Figure 5: Total Capital Investment Breakdown
Figure 6: Upgrader OPEX Breakdown

The payout period (POP) for this project was found to be 9.75 years as shown in payout period graph. The Net Present Value (NPV), return of investment (ROI) and discounted cash flow return rate (DCFRR) were found to be $8.8 billion, $571 and 17.5% respectively. Sensitivity analysis performed on the price of the WTI benchmark showed that the project would payout until an overall price reduction of 23% over the lifespan of the facility. The required WTI breakeven price for this facility is $46/bbl.

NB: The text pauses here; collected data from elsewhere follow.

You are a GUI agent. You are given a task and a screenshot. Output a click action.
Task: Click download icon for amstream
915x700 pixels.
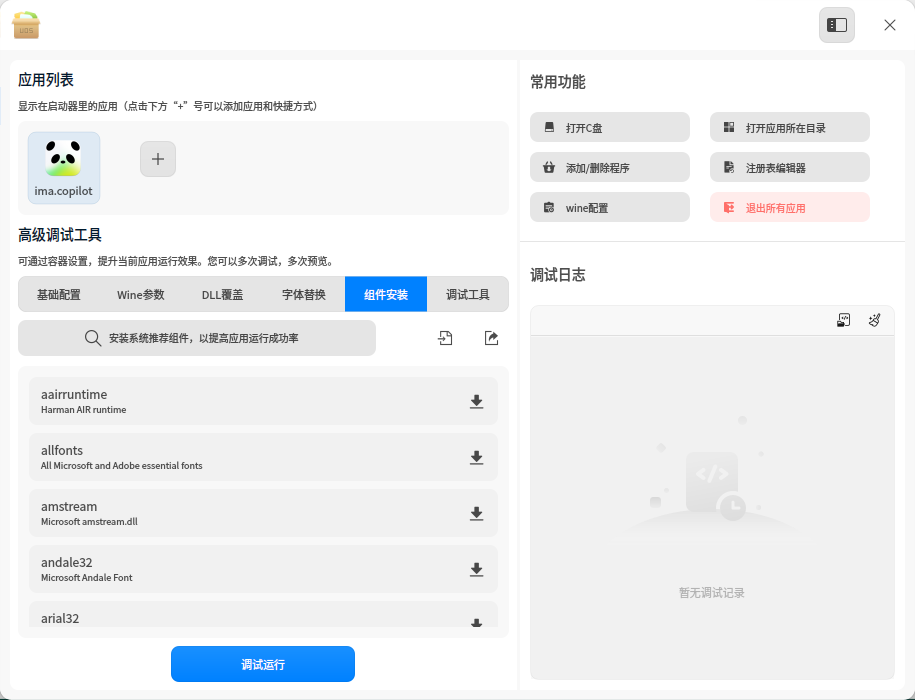[476, 513]
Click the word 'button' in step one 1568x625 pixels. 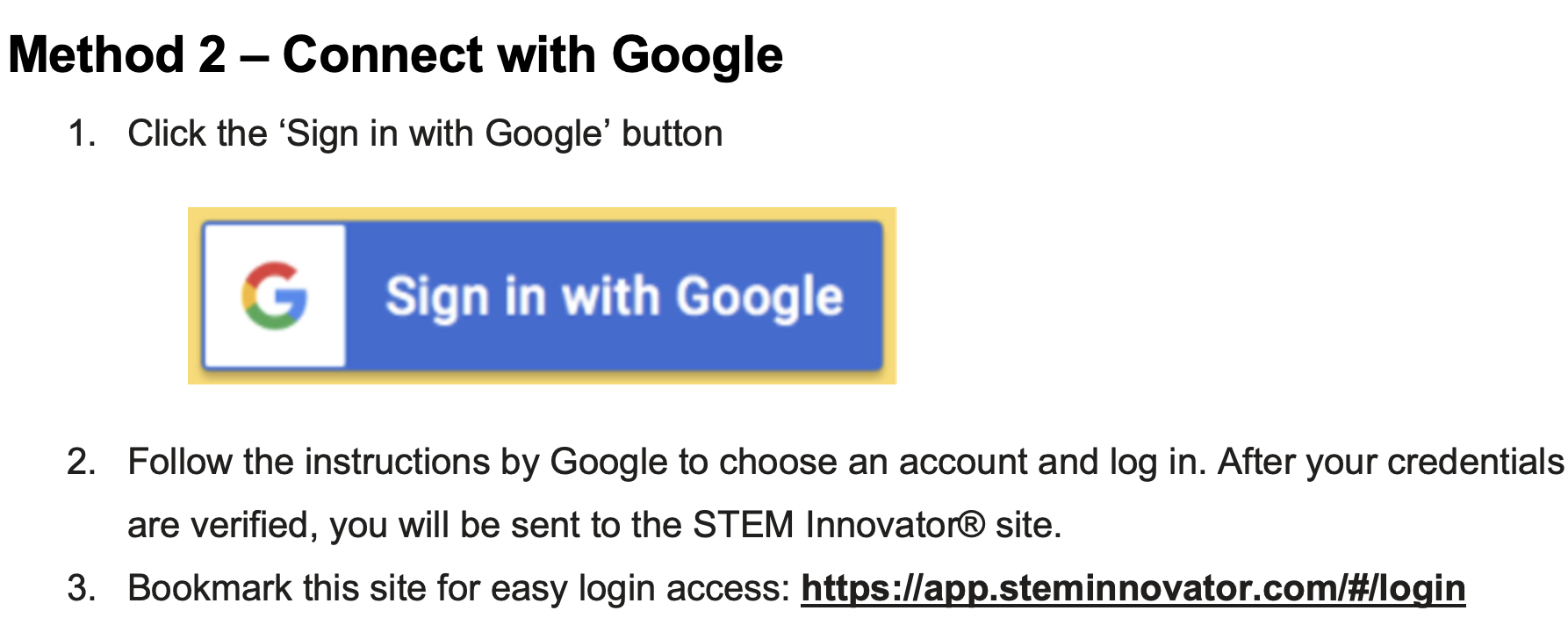(x=672, y=134)
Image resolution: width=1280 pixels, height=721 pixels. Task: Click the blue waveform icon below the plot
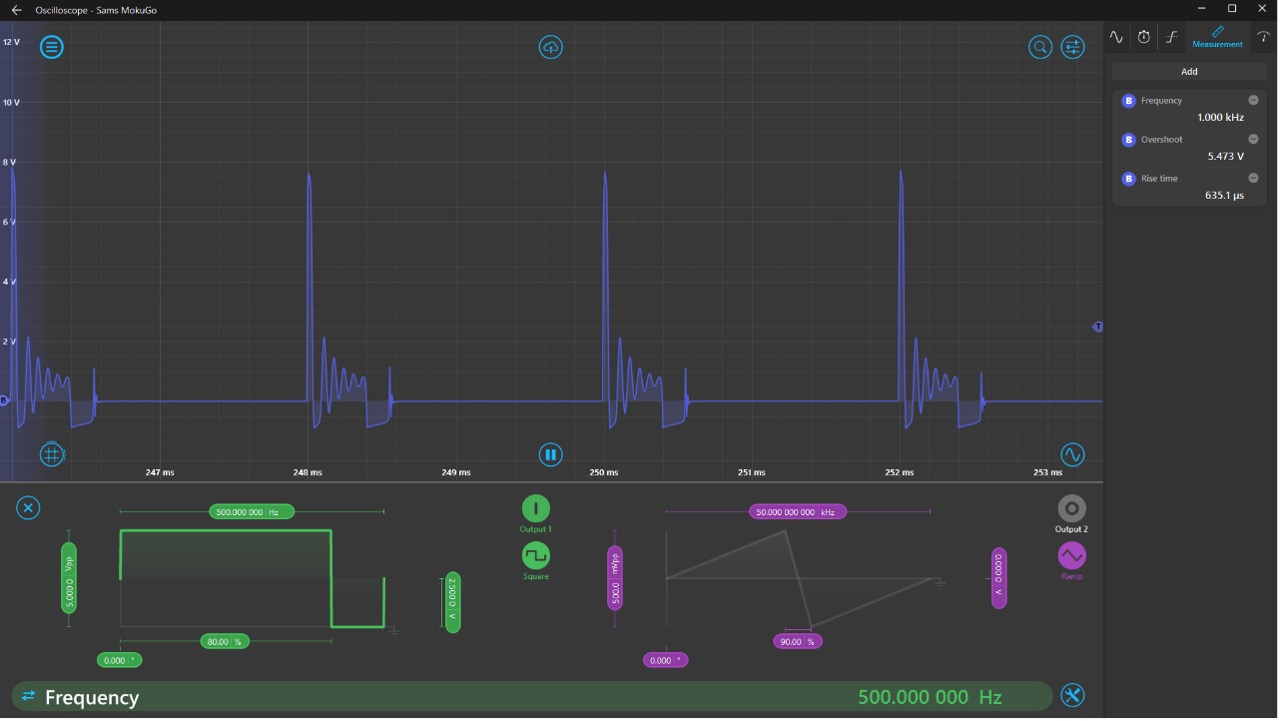tap(1072, 455)
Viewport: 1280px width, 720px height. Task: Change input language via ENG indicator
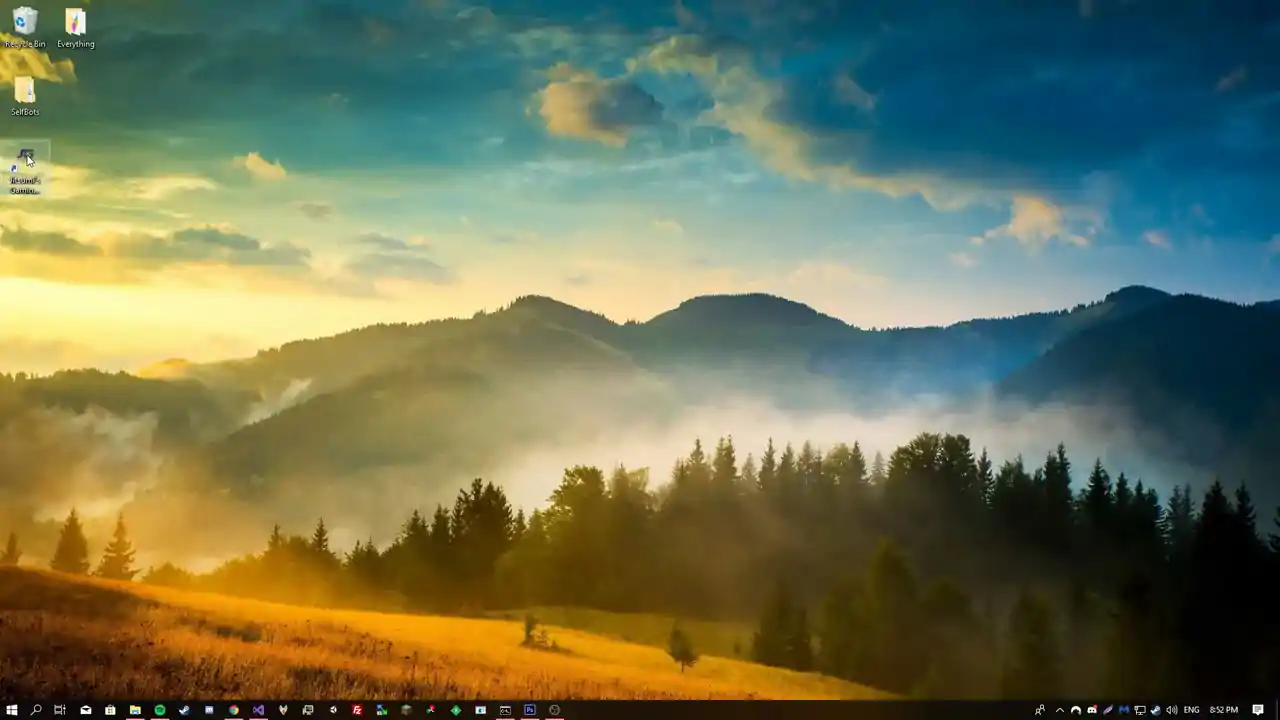[1192, 710]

Figure 7: Payout Period of Bitumen Upgrader

Environmental Impacts

Total annual carbon dioxide emissions from the facility are estimated to be 6990 tonnes per year. The overall process was optimized since to reduce CO2 emissions by 19% from the initial design. This reduction in overall emissions helps lower carbon tax payments by $640 million over the lifetime of the project as per the updated December 2020 Canadian carbon pricing. The three biggest contributors to emissions are the DRU, fluid coker, and the gasifier accounting for approximately 70% of the total emissions of the upgrader. 

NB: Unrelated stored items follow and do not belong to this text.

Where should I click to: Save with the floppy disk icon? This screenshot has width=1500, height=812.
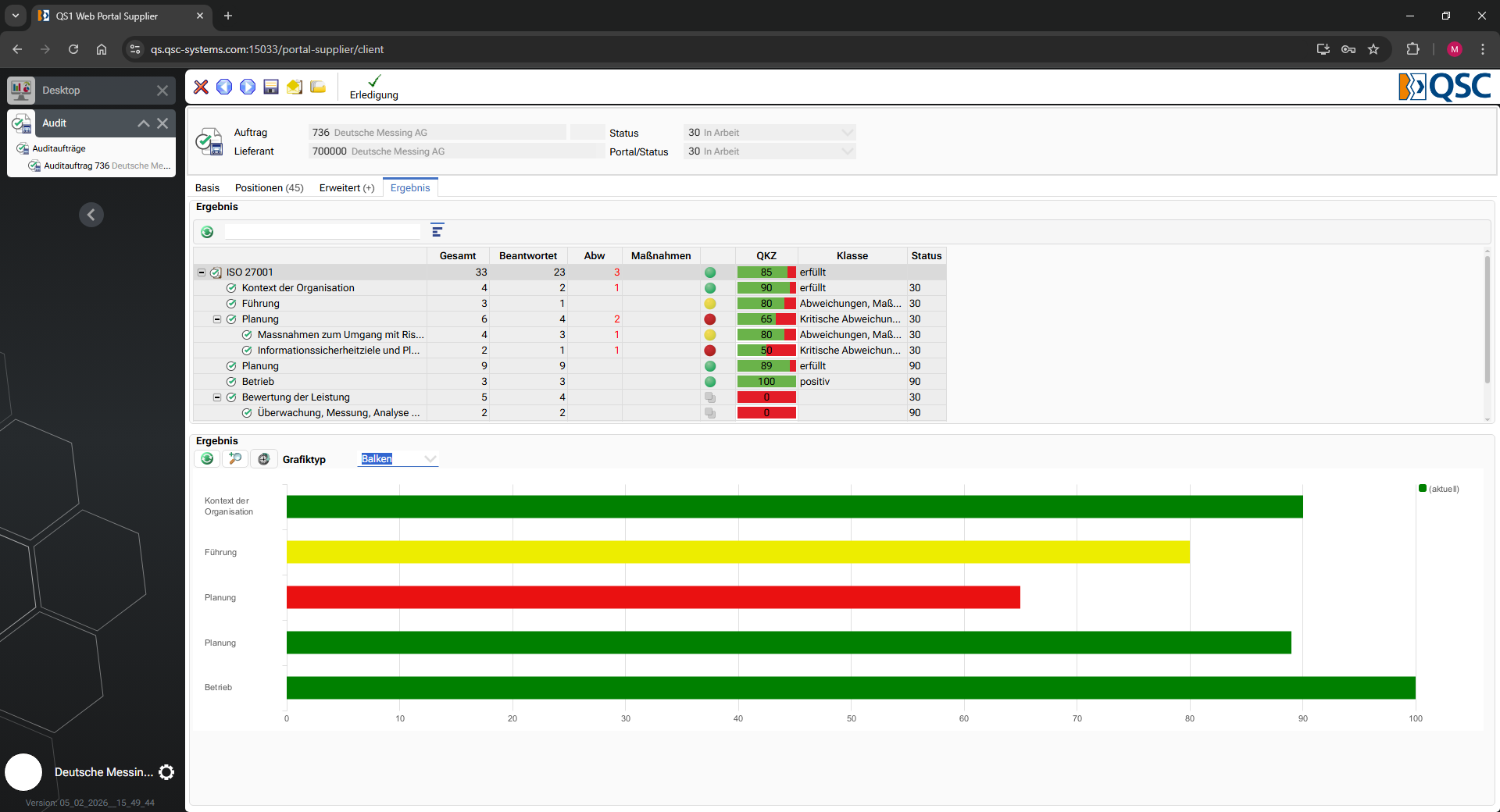click(271, 87)
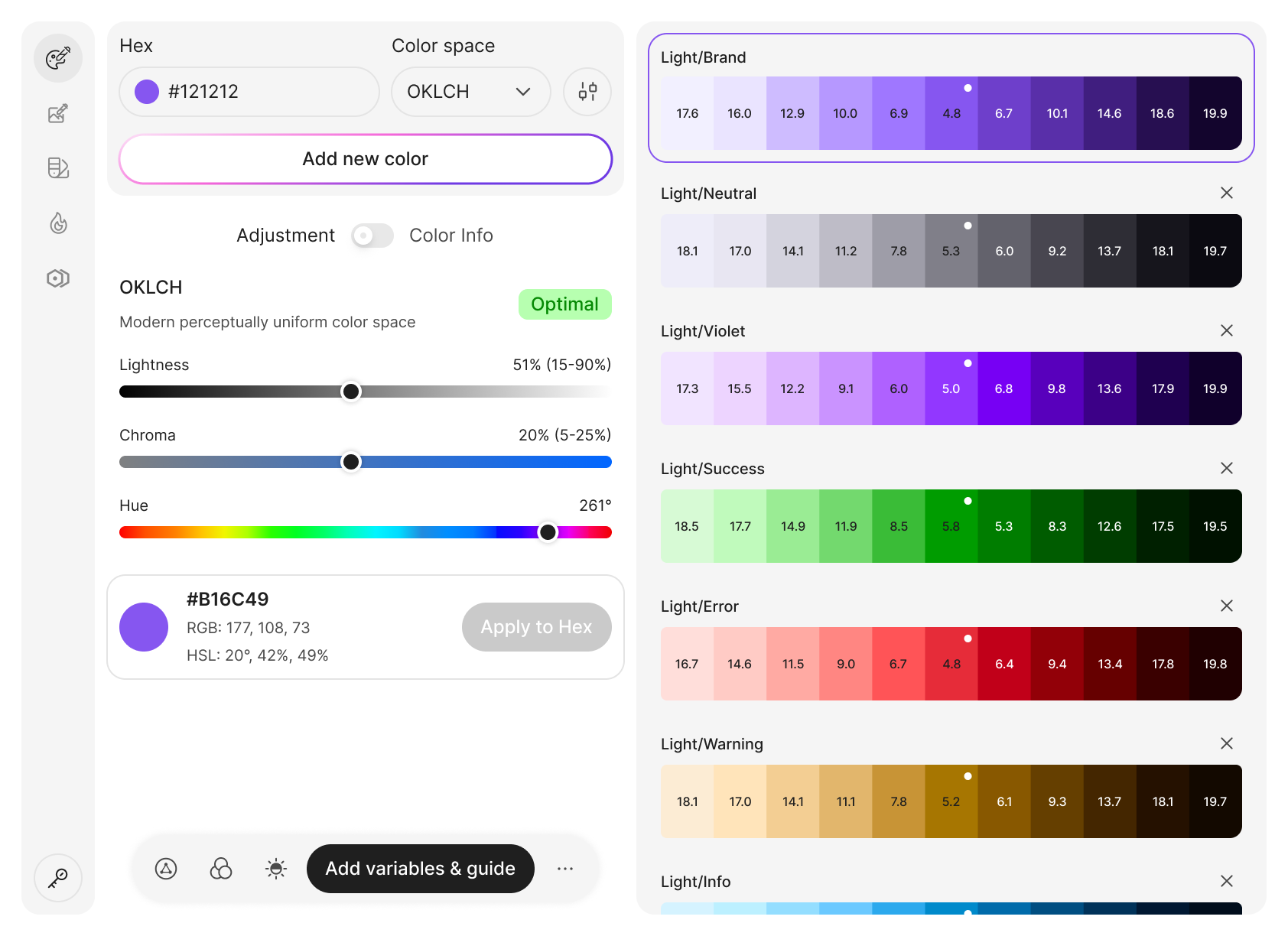This screenshot has width=1288, height=936.
Task: Click the overlapping circles icon
Action: tap(221, 869)
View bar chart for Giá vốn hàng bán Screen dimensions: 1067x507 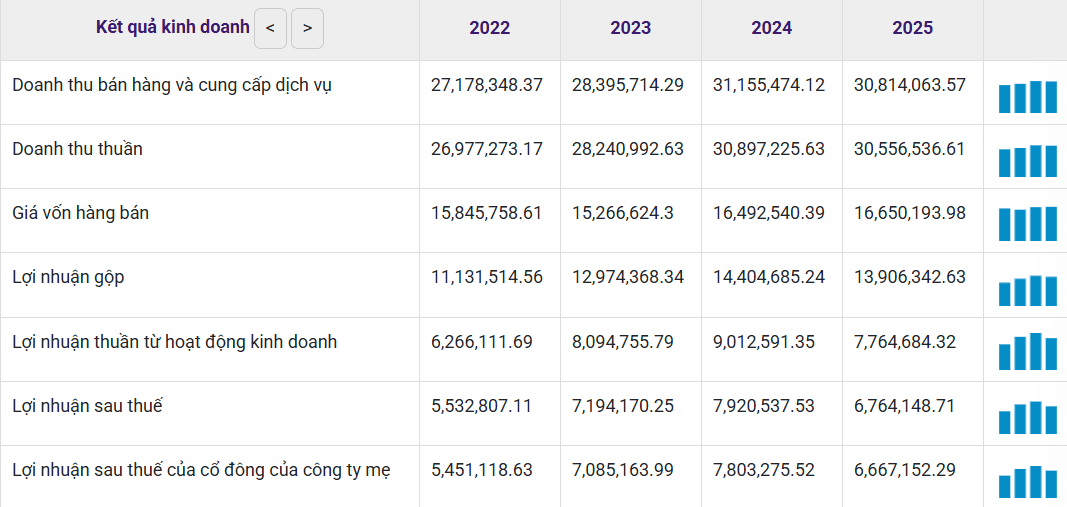point(1028,224)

A 7500 m3 water reservoir with flow baffles has been added to ensure that the temperature differential for cooling water is less than 10°C. Overall, the upgrader requires 118,000 m3/d of cooling water, 26,000 GJ/d of natural gas, 316,000 kWh/d of electricity, and 1800 tonne/d of low, medium, and high-pressure steam. The waste leaving the upgrader will be managed in accordance with AER Directive 58 which sets the waste management requirements for upstream petroleum operations.As per AER D-060 a continuous flare system will be used to mitigate any emergency release of sour gases. This will limit off-lease odour in accordance with D-060 Section 8.8. Additionally, berms around storage tanks will be sized to 110% the capacity of the tank as per AER D-055 to ensure potential spills do not run off-lease. 

Safety Considerations

Athabasca bitumen has a naturally high concentration of sulphur. The finished product is a sweet crude oil, with sulphurand hydrogen sulfide being the major by-products of the upgrading process. Due to the sour nature of the facility, all piping and equipment will be full sour specification. Sour service piping in the facility will have a minimum corrosion allowance of 3.0 mm to ensure equipment and piping longevity. This requirement makes 316 stainless-steel rated piping common for this facility in the presence of H2S. Additionally, higher nickel stainless-steel alloys are required for processes that are subject to hydrogen service. This higher alloy stainless helps to prevent critical failures caused by hydrogen cracking. All pressure vessels will have safety devices such as a pressure relief valve, temperature and pressure indicators to mitigate any safety risks with respect to high pressure and temperature. Furthermore, the by-pass for ESD valves will be car-sealed closed in addition to valves being car-sealed open which are directly in the path of a safety relief line such as a PSV. 

To prevent personnel exposure to H2S and LELs a comprehensive gas detection system will be implemented. All areas of the upgrader will have H2S detection systems which will trigger an alarm at 5 ppm and a shutdown at 10 ppm. Additionally, there will be LEL detection systems with a high alarm at 20% with the shutdown at 40%. The presence of high temperatures and pressure will require additional site-specific precaution and personnel training. All personnel working at the facility will require a minimum of H2S Alive, WHMIS, TDG and CPC/AED level C training. Lastly, a detailed cause and effect LOPA method HAZOP will be performed to determine necessary safeguards, shutdowns, temperature and overpressure protection for the fluidized bed reactor and the diluent recovery unit. This HAZOP method  assessed the risk levels of unmitigated scenarios to ensure appropriate safeguards are implemented for operational safety, integrity, and reliability.